SAN DIEGO, Jan. 18, 2012 – /PRNewswire/ – Today, San Diego Gas & Electric (SDG&E) introduced its new Energy Innovation Center (the Center), a showcase facility where residential and business customers can learn about energy efficiency, alternative fuel transportation, Smart Grid, and clean generation.

The Energy Innovation Center offers an array of seminars on energy efficiency; classes in the food service demonstration kitchen; tours of the Smart Home full of energy-saving technology; information in the resource library, and guided tours of the water-wise walkway which showcases drought tolerant plants that save water and energy.

“The Energy Innovation Center will be a valuable resource for the community,” said Hal D. Snyder, vice president of customer solutions for SDG&E. “We are committed to helping southern California reach a more sustainable energy future and the Center will provide businesses and residential customers with the tools and resources they need to make smart energy decisions to be more energy efficient, save money, and help the environment.”

In December 2010, SDG&E began construction on an existing 27,000-square-foot building and focused on designing and constructing a facility that is designed to meet U.S. Green Building Council’s Platinum LEED certificate, the highest level of certification for energy-efficient buildings. In order to meet the LEED platinum certification, SDG&E was required to incorporate the latest sustainable design elements in the Center’s design. Some of the sustainable elements of the Center include:

85 percent of the original building’s materials were reused or recycled. The roof will have a rain water collection unit that stores water used for the Center’s irrigation system. The state-of-the-art Heating, Ventilation and Air-conditioning (HVAC) system has sensors that shut off the A/C when the windows are open. The solar panels heat the Center’s water and help offset the building’s energy use by 34 percent. Most of the items seen in the Center are made from recycled materials, including the carpet which is made from recycled tires. The Center showcases different examples of highly efficient lighting, HVAC units and leading technologies to demonstrate the choices available for businesses and design professionals to incorporate into their buildings. Many of the program offerings and design features are the result of a collaborative approach with community-based organizations, local businesses and other key stakeholders and technology sponsors.

Key features that customers can experience at the Center include:

Smart Home experience tours;

Sustainability tours;

Interactive kiosks, displays and resource library;

Solar Trees® in parking areas that provide both shade for your car and power for the region;

Water-wise walkway with drought-tolerant landscape demonstrations;

Produce Demonstration Garden;

Food Service Demonstration Kitchen.

A key component of the Center is the full commercial Food Service Demonstration Kitchen that boosts numerous energy efficient appliances that introduce new features to the food service world that saves energy and saves money for chefs, restaurant owners and facility managers with food service kitchens. At the Energy Innovation Center, chefs will have the opportunity to utilize the demonstration kitchen to test their recipes on energy efficient equipment to ensure that the updated appliances work well with their dishes.

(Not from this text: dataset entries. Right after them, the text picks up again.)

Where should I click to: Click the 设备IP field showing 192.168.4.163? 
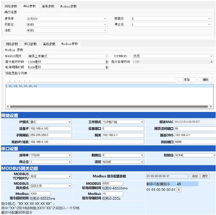[50, 128]
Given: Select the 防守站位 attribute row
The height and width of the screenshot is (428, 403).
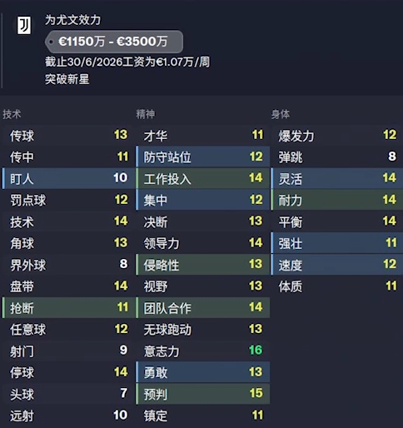Looking at the screenshot, I should 202,157.
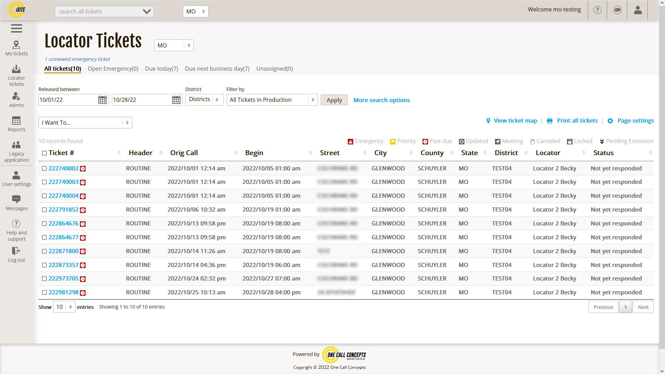The height and width of the screenshot is (374, 665).
Task: Switch to the Due Today tab
Action: coord(162,69)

“The San Diego County Chapter of the California Restaurant Association commends San Diego Gas & Electric on the opening of their new Energy Innovation Center,” Chris Duggan, director of local government affairs for the California Restaurant Association. “This state-of-the-art facility will provide our industry professionals the opportunity to experience cutting-edge technologies and utilize educational resources that will increase energy efficiency and environmental leadership.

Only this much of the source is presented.